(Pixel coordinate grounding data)
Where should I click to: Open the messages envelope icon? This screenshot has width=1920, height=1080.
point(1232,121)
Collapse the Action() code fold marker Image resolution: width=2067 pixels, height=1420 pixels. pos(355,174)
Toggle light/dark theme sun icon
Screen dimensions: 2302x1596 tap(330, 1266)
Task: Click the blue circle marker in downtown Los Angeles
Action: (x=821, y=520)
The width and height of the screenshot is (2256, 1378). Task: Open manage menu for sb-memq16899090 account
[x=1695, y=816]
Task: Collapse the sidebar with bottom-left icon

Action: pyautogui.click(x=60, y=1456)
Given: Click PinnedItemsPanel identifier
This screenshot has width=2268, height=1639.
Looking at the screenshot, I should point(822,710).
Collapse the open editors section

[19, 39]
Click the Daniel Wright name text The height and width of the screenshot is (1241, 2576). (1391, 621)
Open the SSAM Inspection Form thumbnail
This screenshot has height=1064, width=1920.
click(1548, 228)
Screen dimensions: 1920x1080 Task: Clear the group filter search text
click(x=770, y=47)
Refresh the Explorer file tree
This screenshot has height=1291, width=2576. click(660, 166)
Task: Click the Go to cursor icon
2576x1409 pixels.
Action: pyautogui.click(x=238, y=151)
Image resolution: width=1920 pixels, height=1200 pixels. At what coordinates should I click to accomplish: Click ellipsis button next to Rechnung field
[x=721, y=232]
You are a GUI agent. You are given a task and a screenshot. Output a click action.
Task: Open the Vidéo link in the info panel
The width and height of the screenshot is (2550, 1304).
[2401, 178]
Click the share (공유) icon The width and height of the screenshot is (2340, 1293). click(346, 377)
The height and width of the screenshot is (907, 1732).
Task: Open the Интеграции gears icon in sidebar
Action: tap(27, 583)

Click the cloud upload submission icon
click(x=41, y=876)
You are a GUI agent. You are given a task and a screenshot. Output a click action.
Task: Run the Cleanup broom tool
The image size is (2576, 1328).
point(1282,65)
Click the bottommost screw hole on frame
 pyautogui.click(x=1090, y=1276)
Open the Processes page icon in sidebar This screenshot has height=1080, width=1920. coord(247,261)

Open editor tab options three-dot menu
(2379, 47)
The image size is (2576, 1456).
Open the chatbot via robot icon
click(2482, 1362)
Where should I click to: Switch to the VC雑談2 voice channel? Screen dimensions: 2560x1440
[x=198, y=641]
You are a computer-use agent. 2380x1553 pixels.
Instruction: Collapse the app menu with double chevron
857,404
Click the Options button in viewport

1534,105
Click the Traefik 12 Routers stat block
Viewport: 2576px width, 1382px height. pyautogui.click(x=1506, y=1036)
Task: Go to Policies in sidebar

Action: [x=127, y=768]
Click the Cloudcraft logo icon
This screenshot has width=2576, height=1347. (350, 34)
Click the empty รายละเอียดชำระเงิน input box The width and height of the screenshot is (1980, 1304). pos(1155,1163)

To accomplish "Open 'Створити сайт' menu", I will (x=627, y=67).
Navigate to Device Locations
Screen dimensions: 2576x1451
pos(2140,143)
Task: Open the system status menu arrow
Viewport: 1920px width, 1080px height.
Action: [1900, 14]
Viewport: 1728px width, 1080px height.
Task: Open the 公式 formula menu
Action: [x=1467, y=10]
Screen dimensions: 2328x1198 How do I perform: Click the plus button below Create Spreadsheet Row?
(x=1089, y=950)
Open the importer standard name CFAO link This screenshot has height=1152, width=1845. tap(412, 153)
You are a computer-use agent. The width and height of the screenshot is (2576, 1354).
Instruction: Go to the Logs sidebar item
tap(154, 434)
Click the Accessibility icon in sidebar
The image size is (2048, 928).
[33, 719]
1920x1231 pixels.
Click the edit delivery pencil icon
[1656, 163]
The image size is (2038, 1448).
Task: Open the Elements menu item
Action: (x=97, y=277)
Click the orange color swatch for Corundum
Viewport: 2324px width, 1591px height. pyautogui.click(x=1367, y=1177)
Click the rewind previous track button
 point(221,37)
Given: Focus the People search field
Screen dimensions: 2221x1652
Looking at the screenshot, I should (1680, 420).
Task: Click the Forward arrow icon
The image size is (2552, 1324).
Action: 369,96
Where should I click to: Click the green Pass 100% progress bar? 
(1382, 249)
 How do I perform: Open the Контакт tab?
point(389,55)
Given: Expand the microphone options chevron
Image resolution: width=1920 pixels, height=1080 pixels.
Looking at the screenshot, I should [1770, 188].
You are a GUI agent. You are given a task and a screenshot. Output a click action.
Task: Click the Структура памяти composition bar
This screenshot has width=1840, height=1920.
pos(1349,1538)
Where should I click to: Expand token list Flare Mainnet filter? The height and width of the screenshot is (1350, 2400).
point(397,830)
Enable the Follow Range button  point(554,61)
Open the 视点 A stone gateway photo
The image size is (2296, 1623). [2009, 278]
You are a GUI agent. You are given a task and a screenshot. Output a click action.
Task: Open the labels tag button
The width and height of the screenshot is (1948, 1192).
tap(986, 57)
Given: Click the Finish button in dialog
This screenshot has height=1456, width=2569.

| Activity |
Report how many lines of the entries hold the string "link". Provide the number alone.

| Finished task |
2